Benny Goldberg asked me when the phrase “physical sciences” first started being used. At first I went with “intuition”, which suggested that it was a recent invention. But then I looked at Google Books, and was surprised to find (never having thought about this before) that the phrase in English goes back at least to the 1790s. One prominent occurrence is in Mary Somerville’s Connexion of the physical sciences (1835). Her work, which is organized around astronomy and geology, includes also celestial mechanics, acoustics, optics (including color theory), heat theory, electricity, magnetism (these are not yet one topic), gravitation, and a little bit on the influence of climate on living things.
Occurrences in English before 1790 seem to be borrowings from the Continent. The French phrase “sciences physiques” is found as early as 1753 (Encyclopédie, s.v. Chymie, p410)—I doubt that that is the first occurrence. The Latin scientia physica is very common from the beginning of Medieval philosophy onward; it is supposed to denote knowledge of natural things (“physical” in the Aristotelian sense) in general, so that biology or rather the scientia de anima insofar as it deals with the soul as a principle of rest and motion in living things is a scientia physica. The sense of the phrase is thus not quite the same as that of “physical science”.
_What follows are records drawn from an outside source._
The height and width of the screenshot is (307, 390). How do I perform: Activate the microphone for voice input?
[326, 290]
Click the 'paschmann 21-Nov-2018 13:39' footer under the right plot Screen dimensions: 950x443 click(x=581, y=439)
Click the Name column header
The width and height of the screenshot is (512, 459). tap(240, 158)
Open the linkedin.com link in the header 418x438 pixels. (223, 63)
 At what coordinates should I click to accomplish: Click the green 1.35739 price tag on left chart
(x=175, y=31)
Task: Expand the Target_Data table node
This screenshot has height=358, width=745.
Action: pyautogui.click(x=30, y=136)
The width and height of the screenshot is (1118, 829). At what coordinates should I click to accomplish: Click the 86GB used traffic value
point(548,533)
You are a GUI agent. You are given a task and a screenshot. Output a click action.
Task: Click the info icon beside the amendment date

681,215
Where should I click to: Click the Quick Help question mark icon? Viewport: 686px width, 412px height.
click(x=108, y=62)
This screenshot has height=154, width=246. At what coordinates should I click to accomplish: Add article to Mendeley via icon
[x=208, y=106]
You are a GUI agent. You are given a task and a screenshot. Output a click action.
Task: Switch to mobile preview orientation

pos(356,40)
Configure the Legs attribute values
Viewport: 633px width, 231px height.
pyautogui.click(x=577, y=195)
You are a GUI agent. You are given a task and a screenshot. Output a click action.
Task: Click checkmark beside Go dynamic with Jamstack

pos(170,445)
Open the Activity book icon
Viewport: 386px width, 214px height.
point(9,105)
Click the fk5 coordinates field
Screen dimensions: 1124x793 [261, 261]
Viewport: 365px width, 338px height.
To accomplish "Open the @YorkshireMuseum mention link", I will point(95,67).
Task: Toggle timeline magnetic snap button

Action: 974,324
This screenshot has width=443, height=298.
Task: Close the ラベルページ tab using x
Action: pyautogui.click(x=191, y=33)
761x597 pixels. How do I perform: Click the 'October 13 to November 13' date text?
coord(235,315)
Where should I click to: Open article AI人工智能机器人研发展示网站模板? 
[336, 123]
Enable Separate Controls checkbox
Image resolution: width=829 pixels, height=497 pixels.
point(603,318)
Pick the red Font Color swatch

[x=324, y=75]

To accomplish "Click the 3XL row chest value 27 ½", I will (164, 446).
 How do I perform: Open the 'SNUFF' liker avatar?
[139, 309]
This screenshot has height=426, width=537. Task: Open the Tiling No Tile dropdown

The question then is: does anyone know the history of this phrase? Or of the term ‘physical’ (and its relatives in French, etc.)? It would seem that the restriction of the physical to the topics treated by Mary Somerville occurred sometime after the decline of Scholasticism, and that our notion of the physical rests on that restriction. Which is to say, that if you call yourself a physicalist then to any philosopher before 1600 you would probably have some explaining to do.